For some people, however, lying is integrated or even merged with their social behaviors. Behaviors that respond to their malaise, their lack of self-esteem, of empathy, to flee in fictional scenarios, far from their suffering or empty realities.
Like all human behavior, lying responds to needs that are not heard. He points to old sufferings buried in oblivion, but which still poison the person. Lying often turns out to be an avoidance-and-flight strategy, or completely inadequate attempts to connect with others.
No work on oneself can be done if the person is not aware of his or her behaviors. And wanting to open up about a person’s lies can be laborious. By putting the following categories of lies on the table, and teaching the reasons why people lie, we can open doors that were previously impossible to open. Rather than accusing and blaming, offering explanations about human needs and the reasons that lead a person to lie is a gentler and more caring way to reach out to the other, to accompany them on a journey of self and to aim to change maladaptive behaviors. Knowledge is always power: once we open our eyes, it is impossible for us to forget what we have understood.
To conclude, keep in mind that behaviors do not make the person. We are not our mistakes, our suffering, or the result of our cognitive biases. A person who has used lying in his life as an adaptive strategy, a bad strategy of course, is not a bad person. Because otherwise, we would all be. No one can claim to have ever lied and will not tell any more lies. It is better to forgive oneself at once, for the chances of attaining this human perfection are most unlikely.

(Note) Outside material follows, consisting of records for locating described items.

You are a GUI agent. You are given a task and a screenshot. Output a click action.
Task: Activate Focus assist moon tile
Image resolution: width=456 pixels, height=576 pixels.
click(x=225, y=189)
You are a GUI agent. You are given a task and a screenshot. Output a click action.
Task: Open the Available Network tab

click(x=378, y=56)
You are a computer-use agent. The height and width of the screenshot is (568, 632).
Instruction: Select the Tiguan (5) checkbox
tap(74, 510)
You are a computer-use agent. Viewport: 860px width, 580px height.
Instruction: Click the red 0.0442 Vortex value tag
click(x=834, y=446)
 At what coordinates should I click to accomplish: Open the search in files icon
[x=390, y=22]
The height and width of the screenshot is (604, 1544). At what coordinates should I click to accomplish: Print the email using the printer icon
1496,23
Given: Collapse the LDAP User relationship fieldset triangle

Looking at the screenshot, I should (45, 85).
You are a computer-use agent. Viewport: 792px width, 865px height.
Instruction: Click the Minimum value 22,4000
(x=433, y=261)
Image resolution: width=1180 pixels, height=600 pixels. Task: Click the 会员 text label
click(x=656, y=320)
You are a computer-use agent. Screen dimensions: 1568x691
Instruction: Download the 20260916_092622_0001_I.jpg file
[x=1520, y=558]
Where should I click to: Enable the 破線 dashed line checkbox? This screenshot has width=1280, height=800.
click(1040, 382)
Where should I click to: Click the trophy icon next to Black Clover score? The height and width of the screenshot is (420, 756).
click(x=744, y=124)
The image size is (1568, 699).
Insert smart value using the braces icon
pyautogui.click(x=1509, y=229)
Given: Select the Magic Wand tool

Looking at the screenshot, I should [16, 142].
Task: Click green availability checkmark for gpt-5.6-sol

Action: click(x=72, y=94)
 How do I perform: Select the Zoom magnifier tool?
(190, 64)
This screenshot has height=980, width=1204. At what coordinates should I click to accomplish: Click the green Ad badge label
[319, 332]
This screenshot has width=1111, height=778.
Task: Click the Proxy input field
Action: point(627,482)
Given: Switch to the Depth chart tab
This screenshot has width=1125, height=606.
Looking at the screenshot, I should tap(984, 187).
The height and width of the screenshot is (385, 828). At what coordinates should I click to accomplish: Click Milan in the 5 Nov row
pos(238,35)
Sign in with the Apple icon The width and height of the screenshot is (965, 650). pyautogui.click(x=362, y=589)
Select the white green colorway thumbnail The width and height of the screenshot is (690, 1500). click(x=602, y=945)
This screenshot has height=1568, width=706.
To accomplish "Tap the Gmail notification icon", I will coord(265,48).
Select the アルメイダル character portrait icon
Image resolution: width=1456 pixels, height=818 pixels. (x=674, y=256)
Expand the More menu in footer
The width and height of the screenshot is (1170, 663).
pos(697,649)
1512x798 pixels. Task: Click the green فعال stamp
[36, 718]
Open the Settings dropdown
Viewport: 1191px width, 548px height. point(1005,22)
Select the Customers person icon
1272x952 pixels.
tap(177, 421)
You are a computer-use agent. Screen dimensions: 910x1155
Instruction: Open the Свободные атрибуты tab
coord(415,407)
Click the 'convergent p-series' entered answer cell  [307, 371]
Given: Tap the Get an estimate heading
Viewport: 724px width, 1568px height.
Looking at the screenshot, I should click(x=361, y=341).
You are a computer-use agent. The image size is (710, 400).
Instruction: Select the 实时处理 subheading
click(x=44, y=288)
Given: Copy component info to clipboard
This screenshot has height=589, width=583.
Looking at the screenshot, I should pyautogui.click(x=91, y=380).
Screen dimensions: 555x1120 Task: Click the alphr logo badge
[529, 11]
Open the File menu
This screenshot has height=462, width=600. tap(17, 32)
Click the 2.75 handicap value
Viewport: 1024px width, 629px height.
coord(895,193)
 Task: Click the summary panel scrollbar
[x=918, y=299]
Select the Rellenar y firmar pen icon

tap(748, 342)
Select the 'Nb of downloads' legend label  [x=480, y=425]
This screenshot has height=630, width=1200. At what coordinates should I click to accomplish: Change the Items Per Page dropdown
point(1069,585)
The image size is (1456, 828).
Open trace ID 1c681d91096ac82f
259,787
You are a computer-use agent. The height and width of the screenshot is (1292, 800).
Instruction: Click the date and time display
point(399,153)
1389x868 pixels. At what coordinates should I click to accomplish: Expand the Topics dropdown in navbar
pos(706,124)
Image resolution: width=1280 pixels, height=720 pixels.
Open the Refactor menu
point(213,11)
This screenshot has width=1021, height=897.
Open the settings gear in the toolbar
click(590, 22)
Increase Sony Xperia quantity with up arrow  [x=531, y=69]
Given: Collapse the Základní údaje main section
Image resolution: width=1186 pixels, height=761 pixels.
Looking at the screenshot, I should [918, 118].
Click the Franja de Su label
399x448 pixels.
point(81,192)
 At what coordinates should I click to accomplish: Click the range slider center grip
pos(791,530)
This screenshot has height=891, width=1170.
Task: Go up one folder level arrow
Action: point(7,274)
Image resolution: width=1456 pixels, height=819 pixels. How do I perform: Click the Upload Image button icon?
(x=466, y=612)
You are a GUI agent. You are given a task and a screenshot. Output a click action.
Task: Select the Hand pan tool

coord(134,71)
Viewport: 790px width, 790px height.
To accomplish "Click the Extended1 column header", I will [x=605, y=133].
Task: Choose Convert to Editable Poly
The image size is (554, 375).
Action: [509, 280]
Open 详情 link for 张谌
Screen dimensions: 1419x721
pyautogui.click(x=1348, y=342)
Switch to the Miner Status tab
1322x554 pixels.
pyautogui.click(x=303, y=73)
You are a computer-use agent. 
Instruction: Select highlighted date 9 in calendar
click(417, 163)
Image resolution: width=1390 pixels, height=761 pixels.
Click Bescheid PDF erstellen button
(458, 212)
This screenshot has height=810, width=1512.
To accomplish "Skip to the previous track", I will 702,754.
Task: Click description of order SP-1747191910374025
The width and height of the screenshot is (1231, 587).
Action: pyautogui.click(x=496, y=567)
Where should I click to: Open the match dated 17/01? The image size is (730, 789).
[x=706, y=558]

Inappropriate behaviours are more the result of hidden needs. Often human needs are poorly met, in a person who has limits of development and self-construction. Behaviors should be treated simply as symptoms of suffering perhaps, or challenges in the person. Such as impacts related to undeveloped skills, such as a lack of maturity and emotional intelligence for example, or low empathy. Limited emotion management skills or as someone with few social skills.
It is these needs that we must dig up, bring to light, and try to meet them for the people who try to accompany them. Or by the person himself who is walking in his or her self-development. By identifying the types of lies we sometimes use, we can better reflect on the consequences of our actions, but more importantly on why we act. Only then will there be a beginning of progress, towards a possible learning of life, which will bring us a little closer to wisdom and happiness.